__Instructions to follow__
Omit the images. Reproduce each line of the records exactly as it appears.

Exercise materials: Begin

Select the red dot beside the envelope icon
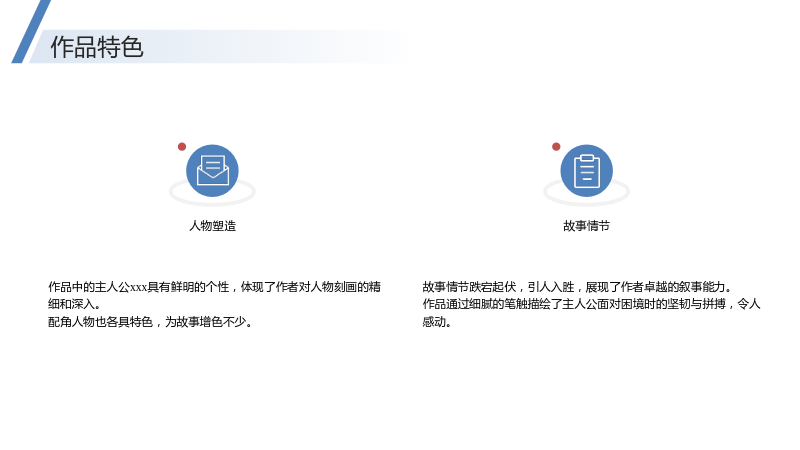Image resolution: width=800 pixels, height=450 pixels. (x=182, y=147)
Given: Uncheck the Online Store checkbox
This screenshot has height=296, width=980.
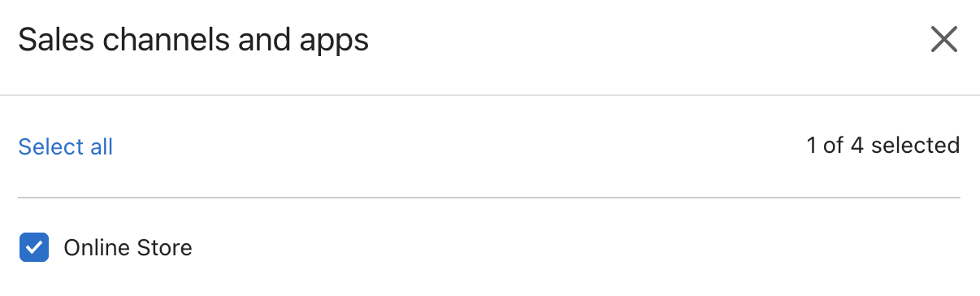Looking at the screenshot, I should coord(34,248).
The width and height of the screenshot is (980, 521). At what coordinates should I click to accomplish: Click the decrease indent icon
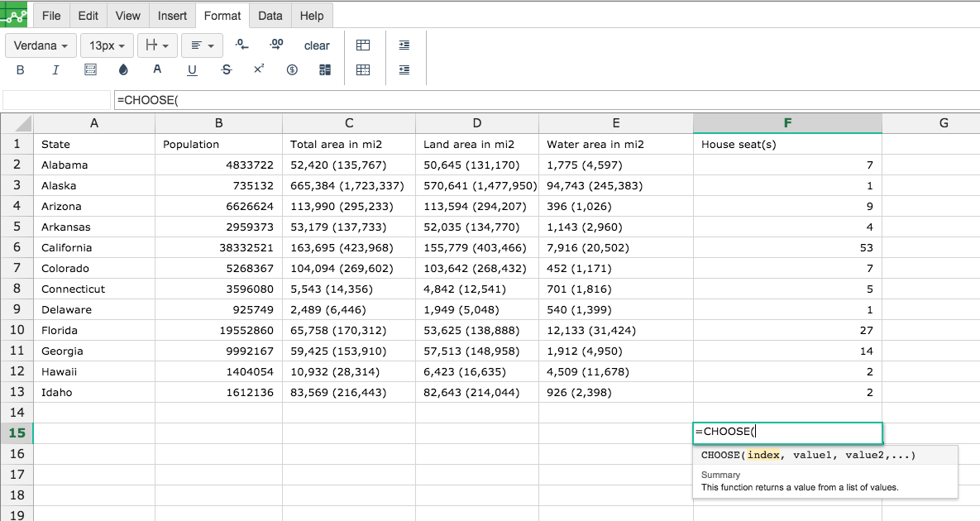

Exercise materials: End

__Solution to this problem__
Select the red dot beside the envelope icon
Image resolution: width=800 pixels, height=450 pixels. (x=182, y=147)
Given: Uncheck the Online Store checkbox
This screenshot has height=296, width=980.
Looking at the screenshot, I should coord(34,248).
The width and height of the screenshot is (980, 521). At what coordinates should I click to accomplish: Click the decrease indent icon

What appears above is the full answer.